Ural Federal University’s Astronomers Discover Disk Structure Around a Massive Protostar
An international team of scientists, including two astrophysicists from Ural Federal University, for the first time managed to see the structure of the accretion disk of a massive protostar (G358-MM1). The description and characteristics of the structure, which contains four spiral arms, astronomers published in the journal Nature Astronomy.
The information about a massive star’s disk structure (eight or more times more massive than the Sun) brings astronomers closer to the question of how massive stars are born. Today, this is unknown for any massive star (such objects are called “protostars” at the stage of formation). An understanding of the process is important because massive stars play a crucial role in the evolution of galaxies. Being a kind of factories, these stars produce many of the necessary building blocks for the universe’s life, modify the appearance and influence on galaxy evolution. They have a huge impact on the environment through feedback processes – powerful outflows, stellar winds, ionizing radiation, supernova explosions, generating high energy cosmic rays and the formation of entire clusters of other stars. The most massive stars become black holes after death.
“Until now, the structure of accretion disks of massive protostars was unknown to us,” says co-author of the study, Head specialist of the Kourovka Astronomical Observatory of the UrFU Andrey Sobolev. – Now we are getting closer to understanding this process. In fact, we managed to see and prove that the disk around a massive protostar has the structure of four spiral arms along which the substance falls on the star”.
Overall, the observations showed that the disk accretion is non-monotonic, with bright episodic bursts. Through spiral formations, the matter is transported to the inner area of the disk, from where it falls directly to the star.
“The G358-MM1 disk has four spiral arms, which beautifully wind around the protostar. The spiral arms help carry the disk’s matter to the inner radius of the system, and from there it can reach and nourish the protostar. Since the protostar G358-MM1 has already experienced growth spurts, the discovery of spiral instability helps to link disk instability with the process of forming high-mass stars. This connection was assumed in theoretical hypotheses many years ago, but has not yet been confirmed by observations”, – says Ross Burns, the Head of the study, researcher at the National Astronomical Observatory of Japan.
A team of astronomers used a new method of “excitation wave mapping”. The star’s burst of radiation scanned the matter of the disk, causing flashes of methanolic masers. It is extremely difficult to register such flashes associated with falling matter on the star. Firstly, compared to low-mass stars, there are relatively few massive protostars. Secondly, they are thousands of light years away from Earth. And thirdly, the tools for observing the outbursts such stars have appeared quite recently. Therefore, explains Andrei Sobolev, only five outbursts of such nature have been reliably confirmed to date. The first one was registered in 2015.

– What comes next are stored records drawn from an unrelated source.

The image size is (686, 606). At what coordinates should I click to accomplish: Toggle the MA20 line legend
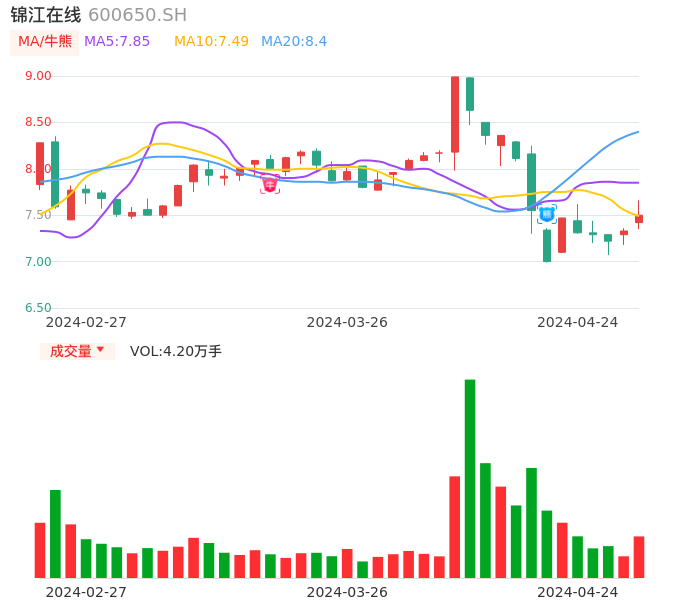(x=294, y=42)
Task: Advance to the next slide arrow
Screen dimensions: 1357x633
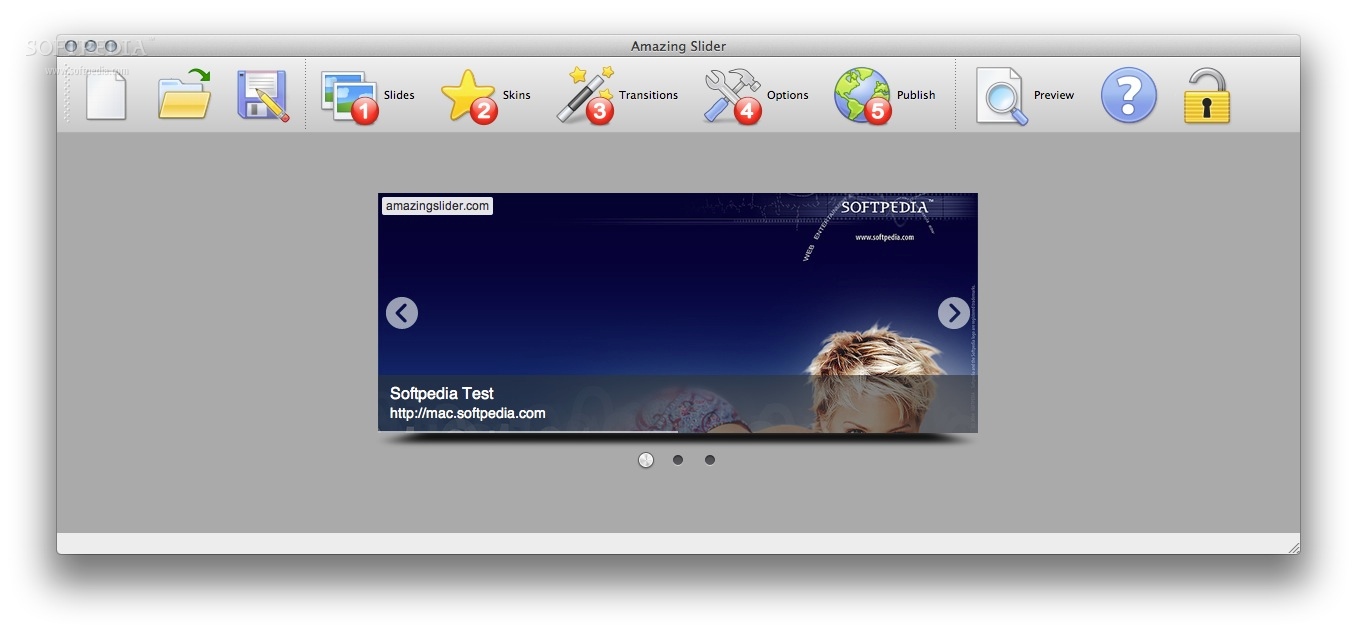Action: 953,313
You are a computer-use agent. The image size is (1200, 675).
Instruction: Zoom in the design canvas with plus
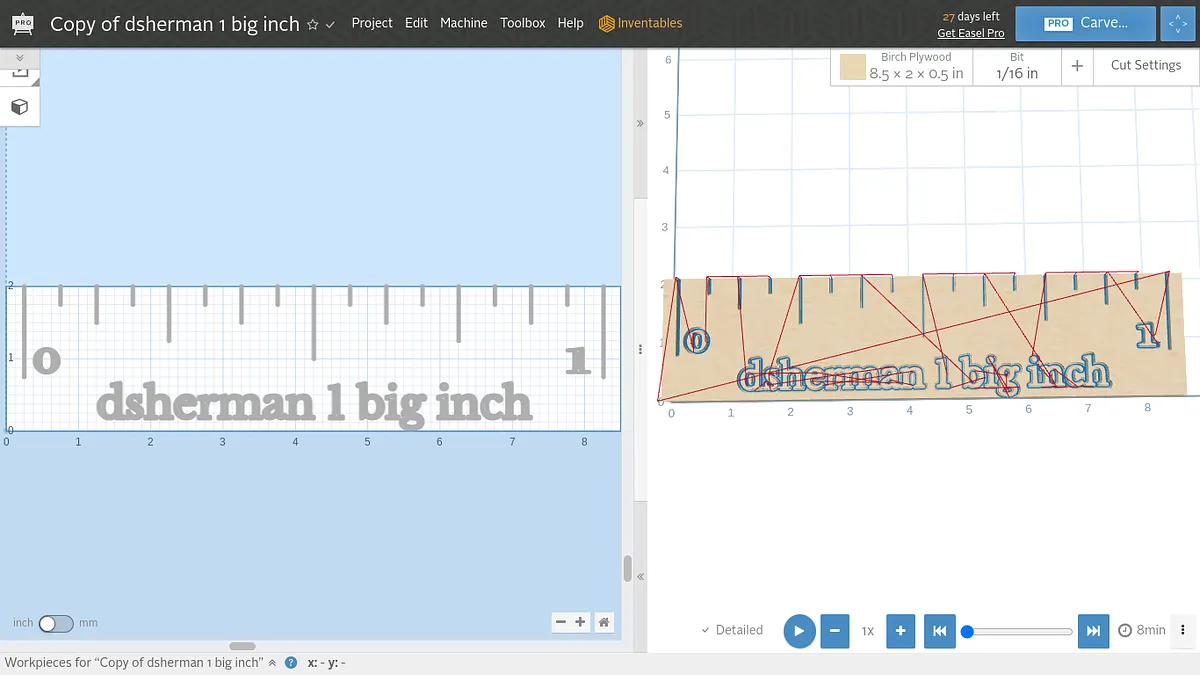click(x=580, y=622)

With the help of the international Maser Monitoring Organization (M2O), astronomers have managed to study the structure of the accretion disk of the massive protostar G358-MM1. Using telescopes, scientists observed masers – the amplifiers of radio emission through stimulated emission processes. In the vicinity around massive stars formation, some quantum transitions of molecules work as masers and made these objects to glow thousands, millions, or even trillions of times brighter at certain radio frequencies. Bright cosmic maser radiation can occur in both molecular clouds and the atmospheres of stars. According to Andrey Sobolev, it was extremely important to note that during maser observations, the scientists could determine not only the position of clumps of matter, but also the velocities of their movement.
As a reminder, a team of researchers led by Andrey Sobolev from Russia and Shi Chen from China received support from the Russian Foundation for Basic Research and the State Natural Science Foundation of China at the beginning of 2020 to study space masers in the formation areas of massive stars.Astronomers from 21 countries took part in the study. Twenty-four radio telescopes across the Earth were used to produce the images, which are published in the journal. The data were analyzed by teams from three data centers over three continents.